Problem details. Copy the data exactly from the line that contains "Task: Apply the ordered list format" through the line that contains "Given: Click the Stop sequences input box", keeping both end lines and leaving out everything else.

··· Records for the task ···

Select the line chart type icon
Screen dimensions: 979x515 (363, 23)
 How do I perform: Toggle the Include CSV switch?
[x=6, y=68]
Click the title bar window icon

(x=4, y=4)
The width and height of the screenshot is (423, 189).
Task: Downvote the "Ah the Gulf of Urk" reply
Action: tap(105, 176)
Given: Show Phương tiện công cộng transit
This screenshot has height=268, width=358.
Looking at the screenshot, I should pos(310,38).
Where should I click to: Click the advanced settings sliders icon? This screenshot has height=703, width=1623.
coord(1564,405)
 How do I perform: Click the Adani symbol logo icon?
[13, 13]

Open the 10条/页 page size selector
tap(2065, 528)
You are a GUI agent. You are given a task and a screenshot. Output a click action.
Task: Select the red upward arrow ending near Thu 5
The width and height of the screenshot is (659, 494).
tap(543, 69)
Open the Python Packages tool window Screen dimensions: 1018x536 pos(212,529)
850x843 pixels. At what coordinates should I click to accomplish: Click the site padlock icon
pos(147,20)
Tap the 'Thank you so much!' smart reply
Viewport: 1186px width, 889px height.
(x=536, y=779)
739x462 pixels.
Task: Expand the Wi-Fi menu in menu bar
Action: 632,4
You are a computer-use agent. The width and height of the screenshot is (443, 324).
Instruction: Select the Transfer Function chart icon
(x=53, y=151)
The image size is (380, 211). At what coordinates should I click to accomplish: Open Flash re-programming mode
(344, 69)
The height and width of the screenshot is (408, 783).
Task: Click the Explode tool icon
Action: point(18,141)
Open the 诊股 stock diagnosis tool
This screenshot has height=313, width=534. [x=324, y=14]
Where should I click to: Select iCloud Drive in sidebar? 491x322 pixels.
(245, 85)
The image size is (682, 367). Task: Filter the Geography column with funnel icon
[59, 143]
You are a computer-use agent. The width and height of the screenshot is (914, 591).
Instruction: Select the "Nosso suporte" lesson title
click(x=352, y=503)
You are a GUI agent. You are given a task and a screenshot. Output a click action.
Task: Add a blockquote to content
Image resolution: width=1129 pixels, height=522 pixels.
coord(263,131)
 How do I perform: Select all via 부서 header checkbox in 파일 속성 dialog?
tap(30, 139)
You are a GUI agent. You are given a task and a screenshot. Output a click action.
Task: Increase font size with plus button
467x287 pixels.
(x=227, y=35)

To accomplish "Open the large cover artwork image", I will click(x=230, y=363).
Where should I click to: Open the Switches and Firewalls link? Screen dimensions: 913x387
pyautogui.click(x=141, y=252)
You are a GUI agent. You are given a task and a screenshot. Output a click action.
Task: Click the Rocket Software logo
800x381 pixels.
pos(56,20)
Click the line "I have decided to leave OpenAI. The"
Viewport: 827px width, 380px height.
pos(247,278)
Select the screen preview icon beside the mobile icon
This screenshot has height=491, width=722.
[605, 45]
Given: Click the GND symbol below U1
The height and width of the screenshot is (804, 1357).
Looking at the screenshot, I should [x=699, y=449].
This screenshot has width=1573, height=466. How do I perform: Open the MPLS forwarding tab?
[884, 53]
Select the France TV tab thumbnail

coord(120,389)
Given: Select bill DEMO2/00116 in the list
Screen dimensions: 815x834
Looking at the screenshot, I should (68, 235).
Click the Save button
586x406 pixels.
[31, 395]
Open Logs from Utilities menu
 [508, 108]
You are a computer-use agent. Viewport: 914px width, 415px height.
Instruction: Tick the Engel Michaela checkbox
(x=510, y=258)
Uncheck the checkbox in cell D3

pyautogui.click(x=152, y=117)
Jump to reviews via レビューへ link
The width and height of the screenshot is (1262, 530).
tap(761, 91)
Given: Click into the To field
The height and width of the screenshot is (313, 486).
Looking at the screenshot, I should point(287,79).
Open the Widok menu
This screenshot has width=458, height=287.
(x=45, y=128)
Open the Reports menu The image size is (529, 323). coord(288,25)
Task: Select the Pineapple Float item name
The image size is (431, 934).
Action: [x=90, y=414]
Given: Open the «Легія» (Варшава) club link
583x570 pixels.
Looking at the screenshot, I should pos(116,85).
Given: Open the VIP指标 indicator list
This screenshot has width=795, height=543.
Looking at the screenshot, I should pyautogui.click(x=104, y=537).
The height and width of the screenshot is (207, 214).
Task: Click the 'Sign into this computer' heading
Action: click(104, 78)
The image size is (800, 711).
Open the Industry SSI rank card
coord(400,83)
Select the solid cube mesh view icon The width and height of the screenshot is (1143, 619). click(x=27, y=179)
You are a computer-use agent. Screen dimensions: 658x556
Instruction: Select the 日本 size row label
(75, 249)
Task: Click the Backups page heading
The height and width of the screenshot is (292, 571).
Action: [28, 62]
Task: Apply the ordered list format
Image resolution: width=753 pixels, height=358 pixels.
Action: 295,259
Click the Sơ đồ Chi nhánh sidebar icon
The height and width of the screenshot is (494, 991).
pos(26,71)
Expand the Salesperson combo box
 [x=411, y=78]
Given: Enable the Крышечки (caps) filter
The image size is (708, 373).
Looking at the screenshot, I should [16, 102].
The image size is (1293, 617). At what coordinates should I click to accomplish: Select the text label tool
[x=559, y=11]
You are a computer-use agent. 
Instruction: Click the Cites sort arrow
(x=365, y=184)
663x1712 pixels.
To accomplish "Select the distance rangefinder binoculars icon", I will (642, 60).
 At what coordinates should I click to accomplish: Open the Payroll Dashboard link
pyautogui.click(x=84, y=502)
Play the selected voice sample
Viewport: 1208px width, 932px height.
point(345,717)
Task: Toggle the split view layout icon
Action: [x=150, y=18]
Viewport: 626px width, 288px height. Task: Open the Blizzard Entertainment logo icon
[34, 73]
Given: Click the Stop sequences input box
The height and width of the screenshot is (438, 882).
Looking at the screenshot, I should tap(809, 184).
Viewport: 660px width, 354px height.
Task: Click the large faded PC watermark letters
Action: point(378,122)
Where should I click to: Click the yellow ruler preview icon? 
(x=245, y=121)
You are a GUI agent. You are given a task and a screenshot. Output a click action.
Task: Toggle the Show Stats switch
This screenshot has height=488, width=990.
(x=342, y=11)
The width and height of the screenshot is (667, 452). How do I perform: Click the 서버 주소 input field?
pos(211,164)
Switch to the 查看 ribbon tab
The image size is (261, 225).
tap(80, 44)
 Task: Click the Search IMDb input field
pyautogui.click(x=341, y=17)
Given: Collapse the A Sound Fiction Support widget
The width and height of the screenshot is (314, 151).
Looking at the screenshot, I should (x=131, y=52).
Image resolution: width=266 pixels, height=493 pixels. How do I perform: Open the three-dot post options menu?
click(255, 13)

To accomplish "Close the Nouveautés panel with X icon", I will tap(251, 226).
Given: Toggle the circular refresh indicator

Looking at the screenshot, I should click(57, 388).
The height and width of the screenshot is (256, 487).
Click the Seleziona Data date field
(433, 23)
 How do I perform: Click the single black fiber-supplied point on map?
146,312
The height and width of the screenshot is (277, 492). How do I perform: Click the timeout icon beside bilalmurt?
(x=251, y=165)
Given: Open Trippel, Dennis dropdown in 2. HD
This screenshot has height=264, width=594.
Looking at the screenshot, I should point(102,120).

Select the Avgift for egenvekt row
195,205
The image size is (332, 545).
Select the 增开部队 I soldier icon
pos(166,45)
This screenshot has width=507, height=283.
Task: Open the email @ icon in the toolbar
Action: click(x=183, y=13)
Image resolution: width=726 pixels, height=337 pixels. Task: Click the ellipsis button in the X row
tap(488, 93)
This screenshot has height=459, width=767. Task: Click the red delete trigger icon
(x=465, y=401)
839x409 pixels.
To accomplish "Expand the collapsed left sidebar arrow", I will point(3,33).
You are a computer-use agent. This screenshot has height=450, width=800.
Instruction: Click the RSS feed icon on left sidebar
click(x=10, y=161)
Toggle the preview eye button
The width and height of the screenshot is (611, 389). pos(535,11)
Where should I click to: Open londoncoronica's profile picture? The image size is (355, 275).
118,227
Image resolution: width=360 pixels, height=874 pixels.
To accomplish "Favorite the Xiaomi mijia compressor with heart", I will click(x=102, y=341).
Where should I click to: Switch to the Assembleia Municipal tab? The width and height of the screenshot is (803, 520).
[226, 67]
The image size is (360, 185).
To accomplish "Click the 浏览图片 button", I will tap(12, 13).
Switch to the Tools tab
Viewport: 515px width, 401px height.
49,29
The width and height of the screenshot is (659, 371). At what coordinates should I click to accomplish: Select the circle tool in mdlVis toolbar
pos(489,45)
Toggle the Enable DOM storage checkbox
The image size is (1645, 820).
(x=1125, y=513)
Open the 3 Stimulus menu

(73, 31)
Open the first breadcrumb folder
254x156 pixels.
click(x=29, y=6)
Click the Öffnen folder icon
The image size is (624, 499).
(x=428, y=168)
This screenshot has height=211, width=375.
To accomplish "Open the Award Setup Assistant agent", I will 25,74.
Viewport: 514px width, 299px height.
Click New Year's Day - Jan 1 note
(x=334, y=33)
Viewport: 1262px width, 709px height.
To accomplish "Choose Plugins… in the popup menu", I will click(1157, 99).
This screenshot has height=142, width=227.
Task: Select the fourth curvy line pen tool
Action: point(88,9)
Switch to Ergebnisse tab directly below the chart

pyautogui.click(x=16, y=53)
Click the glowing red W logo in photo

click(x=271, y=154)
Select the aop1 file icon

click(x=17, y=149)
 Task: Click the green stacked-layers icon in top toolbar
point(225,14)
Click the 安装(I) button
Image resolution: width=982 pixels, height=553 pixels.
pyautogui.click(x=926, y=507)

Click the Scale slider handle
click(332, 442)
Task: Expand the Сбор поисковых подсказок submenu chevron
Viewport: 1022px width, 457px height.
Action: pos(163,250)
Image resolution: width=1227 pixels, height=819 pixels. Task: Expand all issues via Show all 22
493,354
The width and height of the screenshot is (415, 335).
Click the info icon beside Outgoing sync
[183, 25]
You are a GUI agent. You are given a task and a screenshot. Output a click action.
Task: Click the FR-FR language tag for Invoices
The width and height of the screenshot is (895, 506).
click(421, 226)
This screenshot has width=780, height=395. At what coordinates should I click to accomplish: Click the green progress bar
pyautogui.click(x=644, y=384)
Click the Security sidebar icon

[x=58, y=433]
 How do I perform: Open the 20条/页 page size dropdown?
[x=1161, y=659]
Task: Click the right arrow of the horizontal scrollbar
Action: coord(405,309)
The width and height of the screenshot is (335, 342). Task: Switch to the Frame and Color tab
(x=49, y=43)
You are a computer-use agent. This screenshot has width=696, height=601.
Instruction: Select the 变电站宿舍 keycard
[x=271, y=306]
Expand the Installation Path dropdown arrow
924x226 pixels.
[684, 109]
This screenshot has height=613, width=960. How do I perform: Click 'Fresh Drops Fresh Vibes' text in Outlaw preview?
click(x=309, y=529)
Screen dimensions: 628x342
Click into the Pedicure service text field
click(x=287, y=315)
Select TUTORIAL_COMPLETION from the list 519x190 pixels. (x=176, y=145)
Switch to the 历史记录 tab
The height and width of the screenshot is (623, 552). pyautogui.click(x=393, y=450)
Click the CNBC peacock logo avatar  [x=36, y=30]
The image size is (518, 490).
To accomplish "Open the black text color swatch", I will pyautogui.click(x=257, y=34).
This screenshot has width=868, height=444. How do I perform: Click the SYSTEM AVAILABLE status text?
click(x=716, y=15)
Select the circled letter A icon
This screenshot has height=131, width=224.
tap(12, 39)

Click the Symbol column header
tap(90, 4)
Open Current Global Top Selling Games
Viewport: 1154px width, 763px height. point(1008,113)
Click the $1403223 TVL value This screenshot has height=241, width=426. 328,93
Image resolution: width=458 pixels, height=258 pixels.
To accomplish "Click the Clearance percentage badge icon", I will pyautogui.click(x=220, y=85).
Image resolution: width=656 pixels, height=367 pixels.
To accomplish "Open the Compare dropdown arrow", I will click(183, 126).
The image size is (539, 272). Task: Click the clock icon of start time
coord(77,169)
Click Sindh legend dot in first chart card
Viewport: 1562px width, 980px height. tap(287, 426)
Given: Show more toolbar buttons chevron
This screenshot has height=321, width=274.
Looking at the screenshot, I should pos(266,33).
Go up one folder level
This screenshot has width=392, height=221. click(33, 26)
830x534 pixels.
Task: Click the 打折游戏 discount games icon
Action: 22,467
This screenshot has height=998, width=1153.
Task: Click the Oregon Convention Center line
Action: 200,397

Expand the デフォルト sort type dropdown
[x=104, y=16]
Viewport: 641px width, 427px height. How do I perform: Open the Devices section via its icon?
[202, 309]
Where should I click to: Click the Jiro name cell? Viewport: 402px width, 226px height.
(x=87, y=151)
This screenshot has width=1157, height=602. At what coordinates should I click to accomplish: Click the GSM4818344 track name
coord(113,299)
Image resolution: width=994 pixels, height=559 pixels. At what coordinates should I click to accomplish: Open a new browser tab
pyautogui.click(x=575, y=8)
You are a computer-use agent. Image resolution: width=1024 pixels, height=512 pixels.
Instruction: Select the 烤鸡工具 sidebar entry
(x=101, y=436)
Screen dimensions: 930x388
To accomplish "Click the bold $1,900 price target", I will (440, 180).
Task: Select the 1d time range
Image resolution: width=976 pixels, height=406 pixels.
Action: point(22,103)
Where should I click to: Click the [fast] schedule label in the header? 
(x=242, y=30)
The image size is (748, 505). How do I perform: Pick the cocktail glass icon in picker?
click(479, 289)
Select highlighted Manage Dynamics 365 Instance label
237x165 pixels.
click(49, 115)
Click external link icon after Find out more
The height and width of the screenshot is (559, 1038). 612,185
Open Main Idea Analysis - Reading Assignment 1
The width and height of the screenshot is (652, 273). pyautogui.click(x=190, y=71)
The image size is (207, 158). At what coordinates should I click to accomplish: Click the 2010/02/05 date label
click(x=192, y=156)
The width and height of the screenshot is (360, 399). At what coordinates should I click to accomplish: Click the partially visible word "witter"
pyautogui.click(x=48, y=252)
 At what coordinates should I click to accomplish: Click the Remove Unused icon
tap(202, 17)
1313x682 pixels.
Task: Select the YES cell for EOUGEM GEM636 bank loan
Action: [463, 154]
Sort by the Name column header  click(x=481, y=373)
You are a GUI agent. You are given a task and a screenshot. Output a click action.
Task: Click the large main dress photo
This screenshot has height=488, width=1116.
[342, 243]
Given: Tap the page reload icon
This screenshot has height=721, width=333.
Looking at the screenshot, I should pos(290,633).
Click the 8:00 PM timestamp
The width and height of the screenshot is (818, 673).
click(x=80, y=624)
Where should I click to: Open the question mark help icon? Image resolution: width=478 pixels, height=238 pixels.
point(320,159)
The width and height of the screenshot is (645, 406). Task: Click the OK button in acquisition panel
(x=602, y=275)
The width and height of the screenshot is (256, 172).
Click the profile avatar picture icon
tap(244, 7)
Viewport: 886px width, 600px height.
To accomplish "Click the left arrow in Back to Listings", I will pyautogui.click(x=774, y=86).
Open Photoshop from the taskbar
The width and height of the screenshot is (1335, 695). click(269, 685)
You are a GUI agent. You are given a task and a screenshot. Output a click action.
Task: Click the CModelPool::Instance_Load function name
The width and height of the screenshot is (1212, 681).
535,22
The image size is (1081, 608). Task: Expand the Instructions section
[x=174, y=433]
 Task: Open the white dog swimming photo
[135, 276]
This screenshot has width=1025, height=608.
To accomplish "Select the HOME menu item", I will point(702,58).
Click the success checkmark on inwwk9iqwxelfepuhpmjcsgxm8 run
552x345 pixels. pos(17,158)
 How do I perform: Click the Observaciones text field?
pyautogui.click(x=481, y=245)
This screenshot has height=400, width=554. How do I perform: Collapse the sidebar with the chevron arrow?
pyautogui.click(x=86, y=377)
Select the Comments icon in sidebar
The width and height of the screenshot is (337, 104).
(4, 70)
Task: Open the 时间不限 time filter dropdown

···

Output below.
Task: Apply the ordered list format
Image resolution: width=753 pixels, height=358 pixels.
Action: 295,259
Click the Sơ đồ Chi nhánh sidebar icon
The height and width of the screenshot is (494, 991).
pos(26,71)
Expand the Salesperson combo box
 [x=411, y=78]
Given: Enable the Крышечки (caps) filter
The image size is (708, 373).
Looking at the screenshot, I should [16, 102].
The image size is (1293, 617). At what coordinates should I click to accomplish: Select the text label tool
[x=559, y=11]
You are a computer-use agent. 
Instruction: Click the Cites sort arrow
(x=365, y=184)
663x1712 pixels.
To accomplish "Select the distance rangefinder binoculars icon", I will (642, 60).
 At what coordinates should I click to accomplish: Open the Payroll Dashboard link
pyautogui.click(x=84, y=502)
Play the selected voice sample
Viewport: 1208px width, 932px height.
point(345,717)
Task: Toggle the split view layout icon
Action: [x=150, y=18]
Viewport: 626px width, 288px height. Task: Open the Blizzard Entertainment logo icon
[34, 73]
Given: Click the Stop sequences input box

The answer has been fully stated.